The total duration of wing flapping was recorded from hanging to slaughter. Vocalisations from the beginning of poultry hanging observation were scored according to the corresponding four levels: a) poultry does not sound, score 0; b) poultry makes a simple weak sound, score 1; c) poultry makes a weak sound for a long time, score 2; d) poultry makes a bright sound for a long time, score 3.

Statistical analysis

The test data of weight loss, meat quality and behavioral indicators were tested by the Univariate process in the SAS9.1 before the analysis. The quantitative data, which did not conform to the normal distribution, were converted by log, sine and inverse string, square root, etc.

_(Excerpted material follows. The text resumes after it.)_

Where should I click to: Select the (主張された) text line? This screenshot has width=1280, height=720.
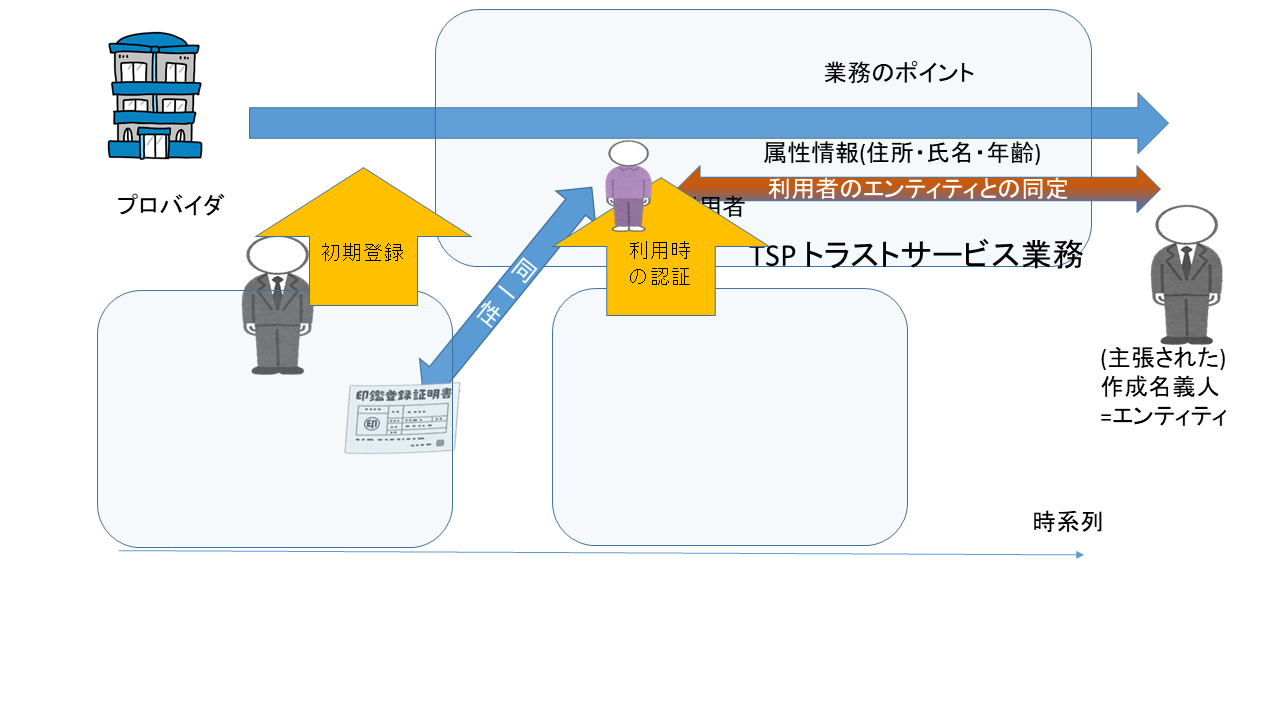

One-way analysis of variance (ANOVA) analysis was done, and the multiple comparisons were carried out by the Duncan test method.

Experiment II: yij=μEi Wj (WE)ijeij

μ, total mean effect; E, feeding methods; W, transport time; e, random error.

RESULTS

Weight loss

As shown in Table 2, transport time had no significant effect on weight loss both in the floor-feed and scatter-feed broilers (p>0.05).

Meat quality

Table 3 shows that the impact of the transport phase on floor-feed and scatter-feed broilers’ meat quality is multifaceted. Disparate transport time had no effect on pH₁ and pH₂ (p>0.05), but resulted in significantly increased drip loss, flesh-color L* both in floor-feed and scatter-feed groups (p< 0.05), while reduced a* value only with scatter-feed (p<0.05). The meat quality comparison on transportation revealed a higher pH₂ (3 h) in floor-feed than that in scatter-feed group (p<0.05). There was no significant interaction between feeding mode and fasting length of all broiler indicators for the data of meat quality in our experiment (p>0.05).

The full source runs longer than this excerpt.